De cómo el género fluido está haciendo posible la Revolución en la Moda

Backstage, Gucci otoño-invierno 2015, fotografía por Michele Morosi para indigitalimages.com vía Vogue Runway.

Para la mayoría de nosotros, la moda siempre ha sido un vehículo de expresión personal; el outfit correcto puede mostrarle al mundo, con un solo vistazo, qué banda nos gusta, cómo nos sentimos ese día e incluso, nuestras inclinaciones políticas. Recientemente, sin embargo, la moda ha dejado de reflejar el género con el que las personas se identifican con la aparición de las colecciones de género fluido.

Si bien el desvanecer las reglas de los géneros binarios (hombre-mujer) en la moda no es algo nuevo (la ropa deportiva es, comúnmente, unisex), casi siempre se encontró en un espectro utópico: David Bowie, un referente clave en romper las reglas de lo que un hombre debe usar, era una especie de alienígena sobre un escenario inalcanzable; el trabajo de diseñadores como el de Rei Kawakubo para Comme des Garçons, aunque sumamente celebrado, sigue siendo considerado como prendas que tienen más sentido sobre una pasarela o expuestos en un museo que en las calles con la gente común y corriente.

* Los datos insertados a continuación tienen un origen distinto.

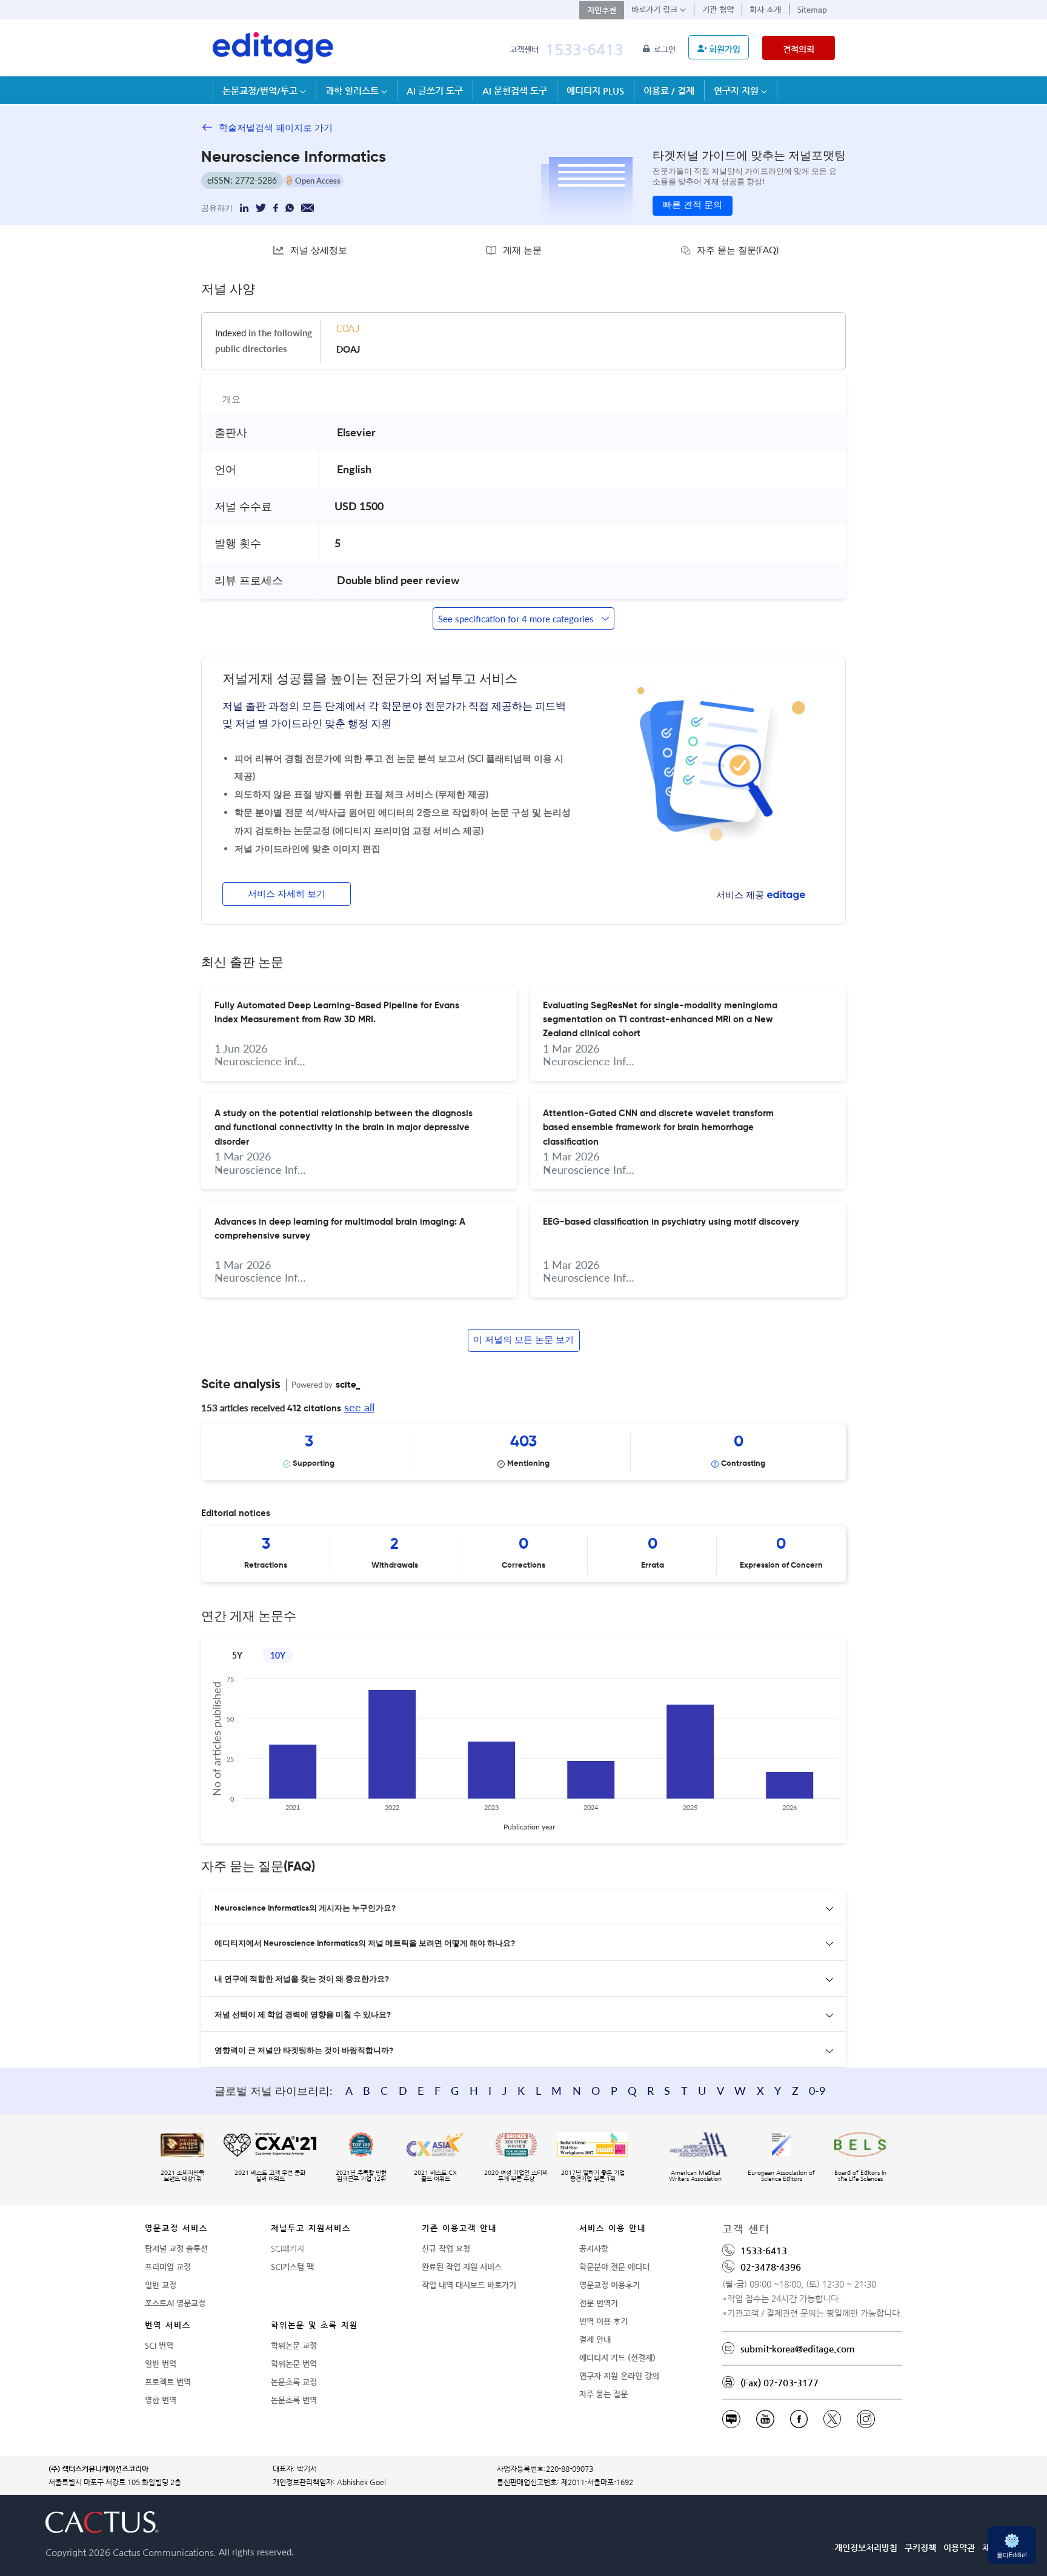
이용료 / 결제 (668, 90)
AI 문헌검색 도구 (514, 90)
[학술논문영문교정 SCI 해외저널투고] (273, 48)
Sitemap (812, 9)
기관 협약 (718, 9)
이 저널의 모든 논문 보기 (523, 1340)
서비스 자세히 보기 (286, 894)
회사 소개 (765, 9)
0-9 (817, 2090)
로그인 (666, 49)
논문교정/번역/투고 (261, 90)
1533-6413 (584, 49)
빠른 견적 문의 (692, 205)
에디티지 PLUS (595, 90)
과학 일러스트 (353, 90)
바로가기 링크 (655, 9)
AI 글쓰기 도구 (435, 90)
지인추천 (601, 10)
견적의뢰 (798, 49)
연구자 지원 (737, 90)
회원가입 (724, 49)
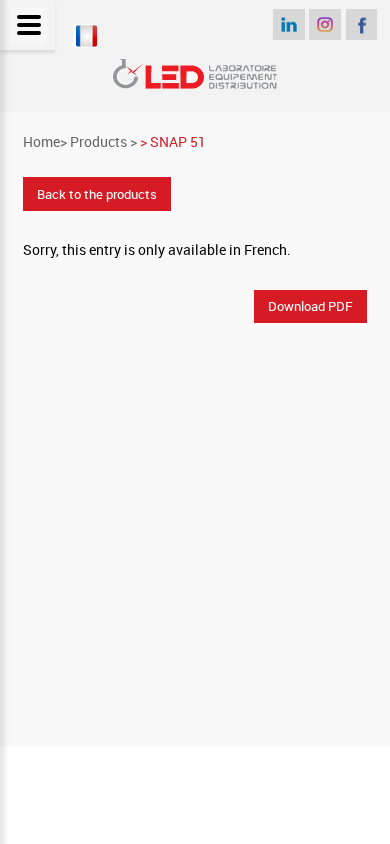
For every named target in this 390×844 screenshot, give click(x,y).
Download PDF (310, 306)
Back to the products (97, 194)
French (265, 249)
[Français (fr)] (85, 42)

Backstage, Burberry primavera-verano 2017, fotografía por Anabel Navarro para Dazed Digital.

Actualmente, la industria de la moda (de Nueva York a París, pasando por ciudades que no son consideradas capitales de la moda) ha sido testigo de la aparición de nuevas firmas para quienes lo sin-género es algo natural como Palomo Spain del diseñador español Alejandro Gomez Palomo, Gypsy Sport del diseñador Rio Uribe, o LOVERBOY del británico Charles Jeffrey. El trabajo de estos jóvenes talentos ha influenciado a que firmas legendarias se replanteen la forma en que producen ropa.

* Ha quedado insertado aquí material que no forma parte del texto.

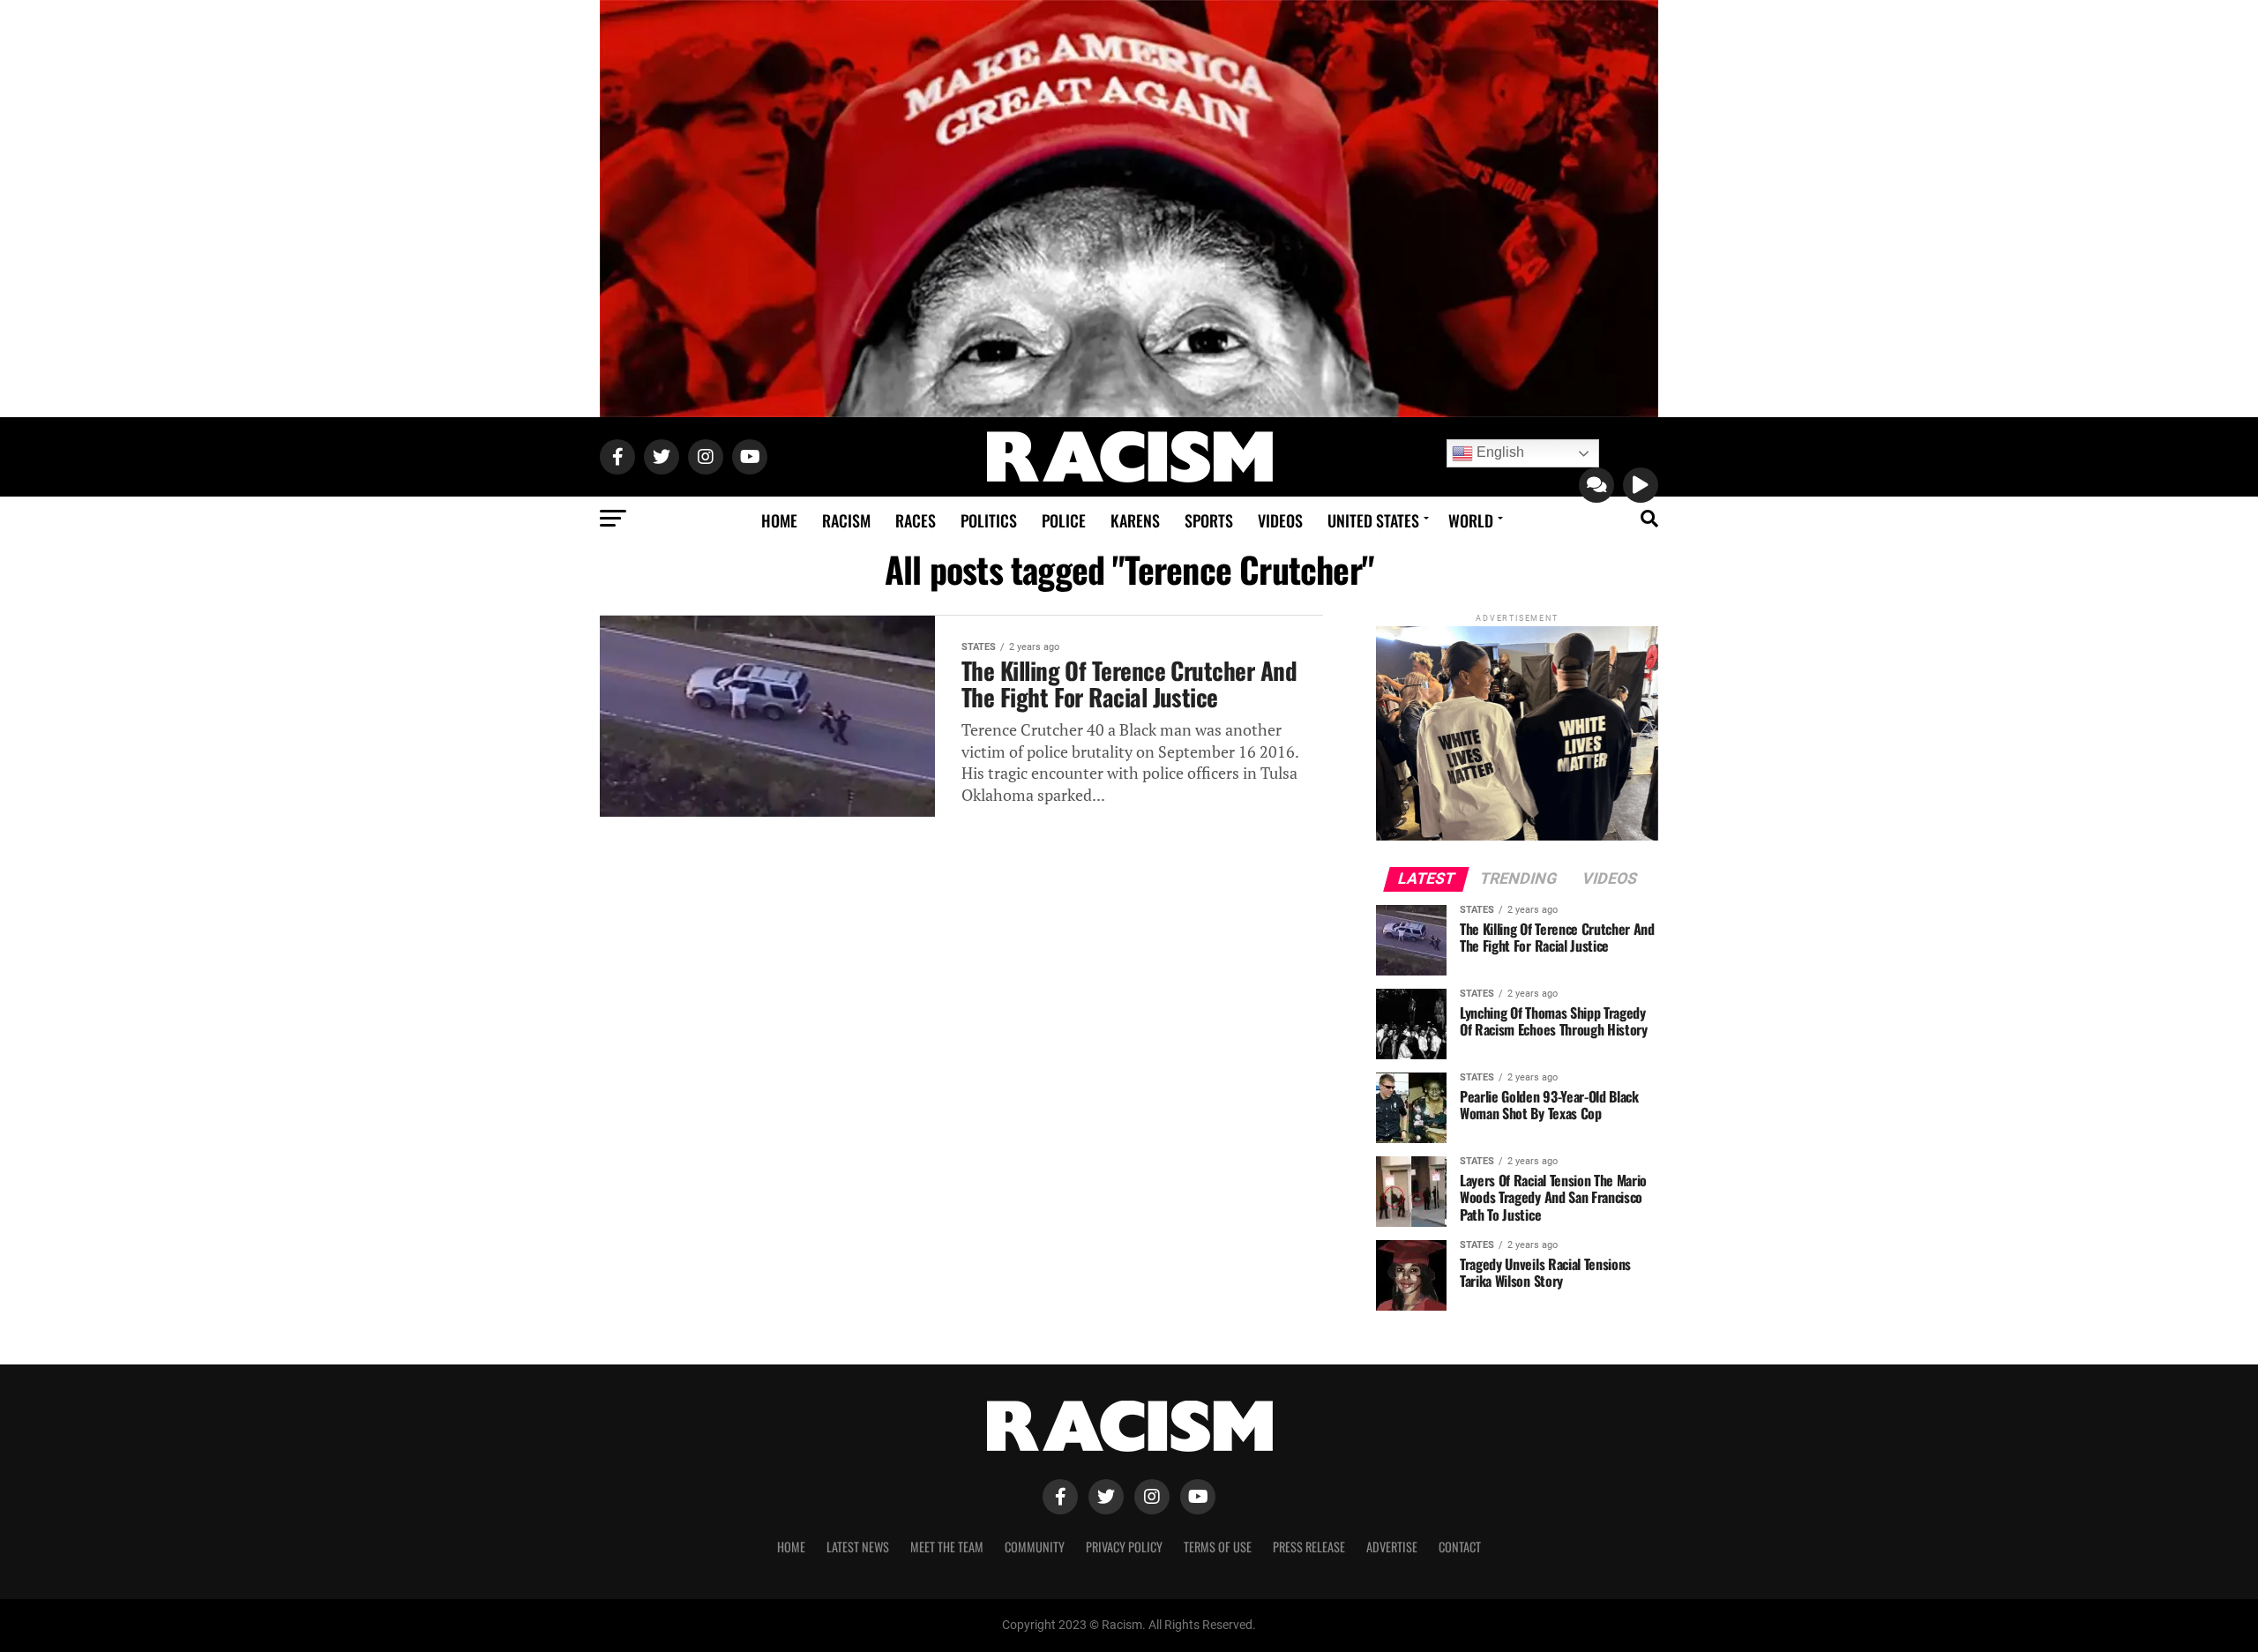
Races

La concepción del género fluido entonces, ya no es utópico; se está volviendo tan importante en la industria de la moda contemporánea que ha alcanzado otros elementos más allá de la ropa que se produce.

Muchas firmas han decidido combinar sus líneas para hombres y mujeres bajo una sola dirección creativa, presentándolas en una sola colección y en una sola pasarela, y si bien la motivación detrás de esta decisión puede ser mucho más pragmática, refleja perfectamente la manera en que se ha dejado de pensar en términos de “lo que una mujer debe usar” o “lo que un hombre debe usar”.

Así, en firmas como Calvin Klein, Burberry, Vivienne Westwood y Gucci, hombres y mujeres modelos caminan sobre las pasarelas con maquillaje glitter, vestidos, trajes o suéteres con transparencias.

Otros rubros que llegan a audiencias mucho más grandes que las pasarelas y la ropa, como la belleza y la publicidad, también han hecho lo suyo. En el primer ámbito no podemos dejar de mencionar como el vlogger James Charles se convirtió en el primer embajador masculino de Covergirl o que Prada acaba de lanzar una fragancia unisex; en el segundo, destaca Jaden Smith usando una falda en la campaña de primavera-verano 2016 de Louis Vuitton, o cómo las campañas de Gucci dejaron de reflejar la dinámica heterosexual sumamente sexualizada de hombres y mujeres, para exhibir a chicos y chicas andróginas divirtiéndose en zoológicos y estaciones del metro, enfundados en estampados de flores y trajes por igual.

El género, finalmente, es una construcción social y eliminar dicha construcción social a través de la moda es una revolución que ya se está dando y que está aquí para quedarse.

Lookbook de la colección primavera-verano 2017 “Boy Walks In An Exotic Forest” de Palomo Spain, fotografía por Cesar Segarra/ Pasarela de la colección primavera-verano 2018 de LOVERBOY, fotografía vía Vogue Runway.